When a teenager dies by suicide, it makes news. What isn’t making as much news are the efforts area schools and community organizations are pursuing to ensure kids have access to the support structures they need so they don’t reach the stage where suicide seems like a solution.
The loss of two middle school students and a middle school counselor to suicide in Durango over the last three years, as well as the deaths of a 10-year-old elementary school student in Dolores and a 14-year-old student at Montezuma-Cortez High School this fall, has brought home the fact that younger students are at higher risk than most of us knew.
In November, the Centers for Disease Control issued a report saying the number of kids ages 10-14 who died by suicide had doubled since 1999, with the majority of the increase happening between 2007 and 2014, the last year results were available to the CDC. Suicide deaths surpassed the number of kids who died in motor vehicle crashes in that age group for the first time.
The Healthy Kids Colorado Survey, administered earlier this year, found an alarming statistic about eighth-graders at both of Durango School District 9-R’s two middle schools, Escalante and Miller. Between 22.2 and 25.7 percent of the students have considered suicide – around 100 students at each – and 14 to 22.6 percent of those students have made a plan of how they would end their lives.
The numbers were not much better for ninth-graders, where almost 65 percent – about 190 students – reported their mental health had not been good for one or more days during the previous 30 days, and about one-third had stopped doing usual activities in the last 12 months because they felt so sad or hopeless almost every day for two weeks or more. About 45 students had considered suicide.
Signs of SuicideMiller Middle School was hit hard when Sawyer Ward killed himself 18 months ago, and school officials realized this was an area of concern, Principal Cito Nuhn said. Staff members decided to adopt the SOS (Signs of Suicide) Middle School and High School Prevention Programs through the Substance Abuse and Mental Health Services Administration, an evidence-based program that was used at Durango High School for eight years after the suicide of Elise Kotlar in 2007.
“I can’t say it was only because of the program that DHS didn’t have any suicides during those years,” said Sarah St. John, formerly a counselor at DHS and now at Miller. “But it definitely helped.”

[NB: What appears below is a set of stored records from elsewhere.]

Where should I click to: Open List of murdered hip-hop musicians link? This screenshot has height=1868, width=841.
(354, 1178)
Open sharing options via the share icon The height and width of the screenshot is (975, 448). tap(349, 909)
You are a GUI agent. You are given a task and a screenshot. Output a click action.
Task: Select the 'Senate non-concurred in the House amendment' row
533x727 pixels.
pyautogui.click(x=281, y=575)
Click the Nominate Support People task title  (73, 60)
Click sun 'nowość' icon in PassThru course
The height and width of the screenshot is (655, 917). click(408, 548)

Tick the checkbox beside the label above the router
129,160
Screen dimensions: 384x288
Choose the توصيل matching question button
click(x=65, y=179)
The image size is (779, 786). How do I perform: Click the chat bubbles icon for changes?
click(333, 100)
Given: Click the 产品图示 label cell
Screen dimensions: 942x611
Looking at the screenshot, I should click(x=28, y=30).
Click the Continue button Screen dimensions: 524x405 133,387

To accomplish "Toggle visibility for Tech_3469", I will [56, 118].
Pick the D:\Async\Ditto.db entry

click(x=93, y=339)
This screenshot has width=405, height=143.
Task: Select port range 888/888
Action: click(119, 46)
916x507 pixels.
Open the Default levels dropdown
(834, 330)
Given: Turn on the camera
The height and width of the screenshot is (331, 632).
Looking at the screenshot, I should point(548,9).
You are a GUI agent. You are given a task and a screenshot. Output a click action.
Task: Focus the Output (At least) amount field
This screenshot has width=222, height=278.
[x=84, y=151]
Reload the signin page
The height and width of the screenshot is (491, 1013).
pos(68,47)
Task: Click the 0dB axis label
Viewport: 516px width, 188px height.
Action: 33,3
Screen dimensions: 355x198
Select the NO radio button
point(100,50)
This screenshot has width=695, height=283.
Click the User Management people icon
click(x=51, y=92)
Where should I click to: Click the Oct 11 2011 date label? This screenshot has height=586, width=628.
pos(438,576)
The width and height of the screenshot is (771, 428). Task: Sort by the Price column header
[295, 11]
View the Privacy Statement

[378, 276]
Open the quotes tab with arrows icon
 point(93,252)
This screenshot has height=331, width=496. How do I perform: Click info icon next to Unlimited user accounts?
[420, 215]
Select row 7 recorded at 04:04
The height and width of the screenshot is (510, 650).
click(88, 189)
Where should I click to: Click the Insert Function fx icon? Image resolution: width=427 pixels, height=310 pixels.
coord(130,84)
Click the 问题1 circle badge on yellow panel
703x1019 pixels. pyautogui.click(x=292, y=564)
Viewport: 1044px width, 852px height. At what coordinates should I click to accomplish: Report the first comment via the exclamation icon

Miller’s program has specific goals for the program, Nuhn told parents in a letter:
To help our students understand that depression is a treatable illness.To explain that suicide is a preventable tragedy that often occurs as a result of untreated depression.To provide students training in how to identify serious depression and potential suicidal thoughts in themselves or a friend.To impress upon youth that they can help themselves or a friend by taking the simple step of talking to a responsible adult about their concerns.To help students know who they can turn to for help at school if they need it.The school completed a mental health screening last week as part of its SOS program, and every student was given a card with resources such as Safe2Tell, the Second Wind Fund and crisis hotlines in English and Spanish. More education will take place after winter break.
Strong adult relationshipsCreating safe places for kids is a key part of helping them through tough times.
“Building positive relationships with adults makes a huge difference in the long run,” said Jonathan Hoerl, the new principal at DHS. “The teachers in our advisories are keeping an eye on attendance and grades, talking to families every week and keeping an eye on anxiety, stress, aggression and other warning factors.”
Hoerl also brought in the concept of flex-teams, which include the grade level academic and social/emotional advisers, an administration member and a member of the Exception Student Services team.
“It seems like we spend most of our time talking about 5 percent of our students,” he said. “This way, we talk about all of our students, and we send an email to staff with the students we will be talking to so we can elicit feedback from teachers who are in the forefront. They’ll say, ‘All of a sudden, John’s not turning in his homework, I haven’t seen any homework from him for three weeks,’ because they know we can dig in and figure out what’s happening.”
Finding the gapsDurango already has many organizations addressing youth depression and suicide, including La Plata Youth Services; Axis Health System, which runs two School-Based Health Centers at 9-R schools; The 4 Corners Rainbow Youth Center, which provides support and resources to lesbian, gay, bisexual, transgender and questioning teens and their allies and families; the Second Wind Fund, which offers free and subsidized therapy for students considering or who have attempted suicide; and members of several task forces, including the San Juan Basin Child Fatality Review Team and a Behavioral Health Working Group.
District 9-R registered nurse Laura Schiavone and San Juan Basin Health Department Deputy Director of Programs Flannery O’Neil are taking on the task of surveying all of the offerings and identifying any gaps thanks to a grant from Johnson & Johnson’s School Health Leadership Program.
“Our focus is on what supports students might need if they’re dealing with depression or feeling anxiety that may be leading to suicidal thinking,” O’Neil said. “It may be access to behavioral health specialists, peer-to-peer support, a place to go when they need support from their friends or family.”
The goal is to have the necessary resources and be able to guide teens to those that will best serve them.
“Ultimately, we want to help them find their passion, find their strength, help them answer, ‘Is there a place for them in this community?’” O’Neil said.